E il cinema, ancora una volta, torna a riflettere se stesso e su se stesso per ritrovare nuova linfa vitale, omaggiando il passato per trovare una nuova forma, cercando di sopravvivere all’arrivo del futuro: Viale del tramonto, Cantando sotto la pioggia, Cabaret sono solo alcuni dei titoli che Chazelle cita attraverso un tributo visivo, riconfermando non solo il suo amore per alcuni generi (il musical, soprattutto) ma quello, in generale, per il cinema che deve vivere in sala, che parla un linguaggio specifico che necessita della proiezione sullo schermo d’argento per poter essere apprezzato appieno.
Babylon conosce la grammatica del cinema e Chazelle la sperimenta in ogni forma, scegliendo il formato giusto o l’inquadratura perfetta per raccontare un momento esatto, perché un campo lungo o un totale fanno la differenza in un attimo cruciale, ricordandoci quanto il cinema sia scrittura per immagini basata su unità di tempo (le inquadrature) che seguono uno storytelling preciso, fissato in partenza e messo nero su bianco. Il cinema è figlio delle parti, va ammirato a distanza per apprezzarne la visione d’insieme e per capire quanto un particolare sia significativo e non casuale: nello stile del regista ogni frammento è fondamentale ai fini narrativi, anche quelli più infinitesimali che rischiano di confluire in scene ripetitive, a tratti autocompiaciute, forse troppo citazioniste, inclini all’exploitation con sferzate pop.
La durata mastodontica non si trascina, lenta e pigra, come un elefante (lo stesso che apre il film) ma rapsodica e nervosa, frammentata (appunto) come il ritmo del ragtime, dello swing e dell’indiavolato Jazz che si fonde con le immagini (grazie alla colonna sonora firmata dall’ormai sodale Justin Hurwitz) fino a creare un continuum unico e trascinante, spregiudicato e dolente.
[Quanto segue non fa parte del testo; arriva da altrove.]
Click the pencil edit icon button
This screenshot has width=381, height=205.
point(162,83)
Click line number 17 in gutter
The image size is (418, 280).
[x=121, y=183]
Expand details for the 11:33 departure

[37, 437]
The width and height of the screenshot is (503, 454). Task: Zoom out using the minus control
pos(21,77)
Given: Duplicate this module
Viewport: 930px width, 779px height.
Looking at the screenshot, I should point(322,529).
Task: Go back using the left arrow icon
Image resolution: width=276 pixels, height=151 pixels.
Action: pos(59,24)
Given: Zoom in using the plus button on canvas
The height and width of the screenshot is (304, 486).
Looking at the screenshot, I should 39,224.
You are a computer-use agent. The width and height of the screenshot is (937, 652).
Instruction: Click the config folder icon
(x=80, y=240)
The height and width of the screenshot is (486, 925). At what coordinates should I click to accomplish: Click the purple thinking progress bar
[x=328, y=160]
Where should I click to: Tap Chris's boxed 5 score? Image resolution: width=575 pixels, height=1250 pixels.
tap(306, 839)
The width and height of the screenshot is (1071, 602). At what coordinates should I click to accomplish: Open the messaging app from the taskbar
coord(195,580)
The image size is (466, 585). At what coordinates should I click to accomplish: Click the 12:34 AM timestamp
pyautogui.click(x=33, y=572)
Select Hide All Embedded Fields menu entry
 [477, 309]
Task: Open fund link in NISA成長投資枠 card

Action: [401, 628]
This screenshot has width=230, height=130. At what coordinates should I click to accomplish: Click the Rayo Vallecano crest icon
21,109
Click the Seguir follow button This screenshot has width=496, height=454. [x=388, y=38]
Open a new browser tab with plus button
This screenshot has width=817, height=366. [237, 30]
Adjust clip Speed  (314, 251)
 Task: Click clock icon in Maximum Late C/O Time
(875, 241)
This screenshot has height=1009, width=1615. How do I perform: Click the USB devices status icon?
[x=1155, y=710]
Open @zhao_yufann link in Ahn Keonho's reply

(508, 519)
Perché in fin dei conti, Babylon è ancora una volta un film incentrato sui sogni, sulla cruda realtà che costringe a vivere di illusioni fino a perdersi dentro di esse; ma è anche un film che immortala un cielo popolato di stelle cadenti, pronte a sparire nella notte lasciando, dietro di loro, solo la scia di un desiderio.